映画「ハケンアニメ!」製作委員会(東映=東映アニメーション=ベンチャーバンクエンターテインメント=東映ビデオ=MBS=マガジンハウス=西武鉄道)
配給:東映
製作年:2022年
公開日:2022年5月20日
監督:吉野耕平
製作:木村光仁 高木勝裕 鷲見貴彦 與田尚志 中野伸二 鉄尾周一 岡徳康
企画プロデュース:須藤泰司
プロデューサー:高橋直也 木村麻紀
キャスティングプロデューサー:福岡康裕
ラインプロデューサー:石川貴博
原作:辻村深月
脚本:政池洋佑
音楽:池頼広
音楽プロデューサー:津島玄一
撮影:清久素延
美術:神田諭
照明:三善章誉
録音:赤澤靖大
装飾:神戸信次
衣裳:遠藤良樹
ヘアーメイク:細倉明日歌
編集:上野聡一
音響効果:勝亦さくら
スクリプター:渡邉あゆみ
俳優担当:林まゆみ
助監督:木ノ本豪
制作担当:曽根晋 関浩紀
アシスタントプロデューサー:北岡睦己
VFXプロデューサー:井上浩正 山田彩友美
制作プロダクション:東映東京撮影所
出演:吉岡里帆 中村倫也 工藤阿須加 小野花梨 前野朋哉
アメリカンビスタ カラー 129分
日本を代表するエンターテインメント、「アニメ」。その市場規模は2兆円ともいわれ、毎クール50本近い新作が今この瞬間にも生み出されている。制作現場で働く人々は最も成功するアニメ、つまり覇権を取るアニメを生み出すために日夜戦っている。彼らが目指す最高の頂、それが「ハケンアニメ」なのだ。

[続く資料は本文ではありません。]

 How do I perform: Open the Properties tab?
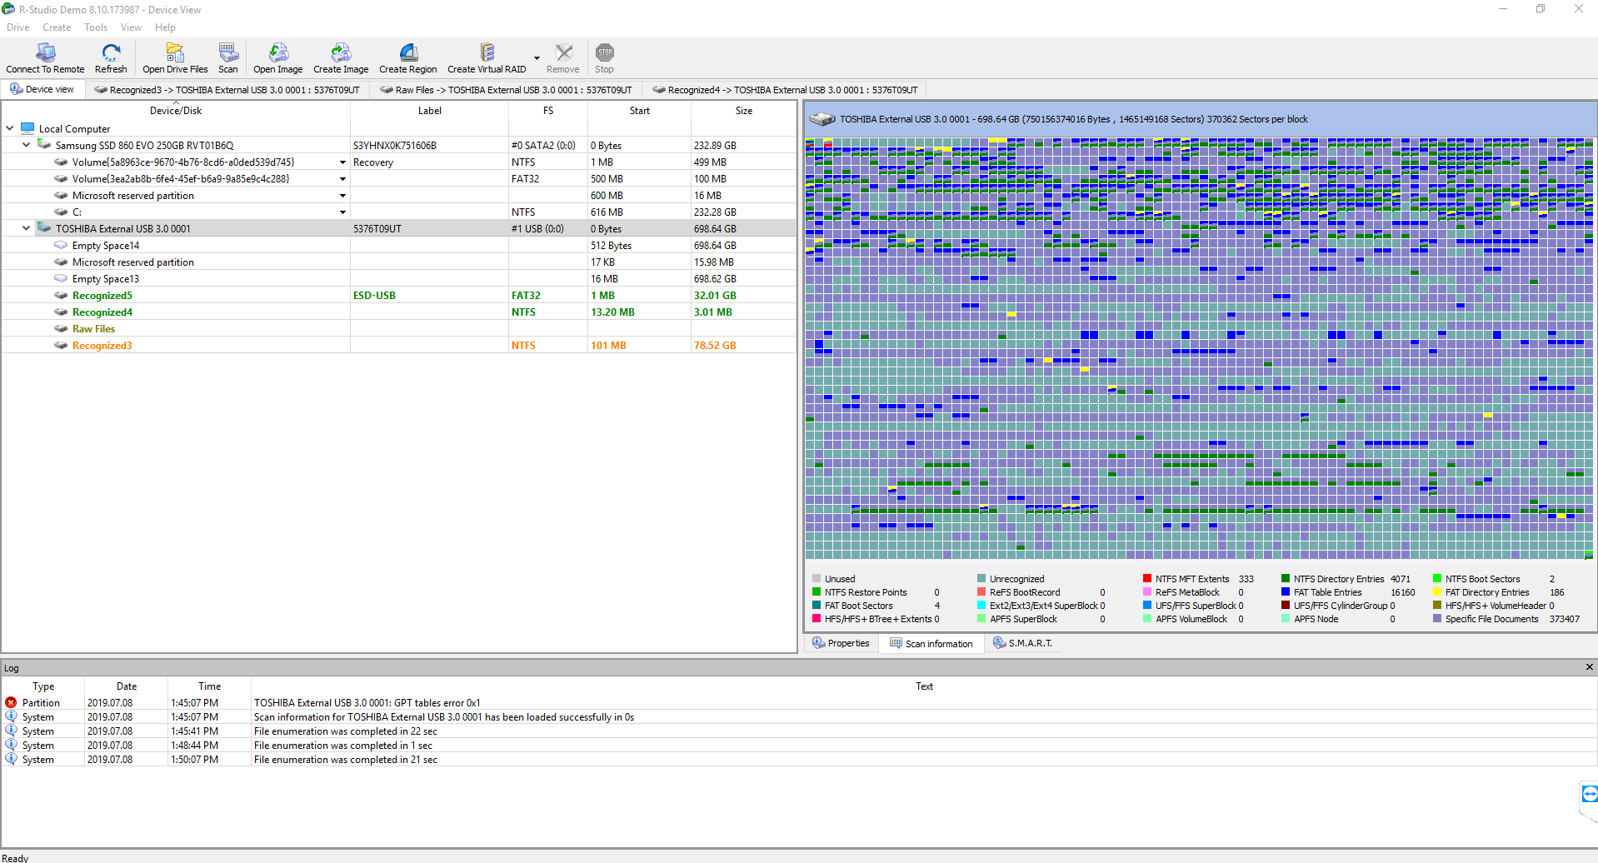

斎藤瞳は国立大学を卒業した後に県庁で働いていたが、王子千晴が監督したテレビアニメ「光のヨスガ」と出会ったことでアニメ制作会社であるトウケイ動画に転職した。いつかは天才アニメ監督を超える作品を作りたい。そう心の中で思っていた。それから7年後、念願叶って彼女は連続テレビアニメ「サウンドバック 奏の石」(略称:サバク)で初監督を任されることになった。監督とはいえスケジュールや予算の都合で自分が考えた演出を反映させることは出来ず、既に出来上がったコンテに従うしかなかった。レイアウト作業、原画作業、動画作業、撮影作業、編集作業が終了した後に試写が行われ、その後に脚本会議が開かれた。瞳は効果音を古臭いと感じた鐘の音から電車の音にするように指示していたが、ベテラン脚本家の前山田修から後々に影響が出ると脅され元に戻さざるを得なくなった。様々の人々に気遣いながらも制作に集中したい瞳だがチーフプロデューサーの行城理は彼女を連れ回した。例えばアニメ雑誌「アニメゾン」の表紙絵に神作画で有名な並澤和奈を抜擢するために直接会わせたり、グッズの打ち合わせに立ち会わせたりした。ファッション誌にグラビアを載せてまでも瞳を売り込もうとする。それが行城のやり方だった。
雑誌の取材、SNSの動画撮影、ラジオ番組出演、スポンサーとの会食など瞳が行城に振り回されている頃、アニメ制作会社「スタジオえっじ」では騒動が起きていた。この会社が制作する「運命戦線リデルライト」(略称:リデル)は王子が監督を務めており、サバクと同じ時間帯(土曜夕方5時)で放送されることから天才監督と新人監督による対決が話題となっていた。だがその王子が突然失踪したのだ。一緒に仕事が出来ることをうれしく思っていたチーフプロデューサー・有科香屋子のショックはとても大きかった。それから1週間にも及んで連絡が取れないことから、痺れを切らした四季テレビの製作局長は彼女に監督交代を打診したのだった。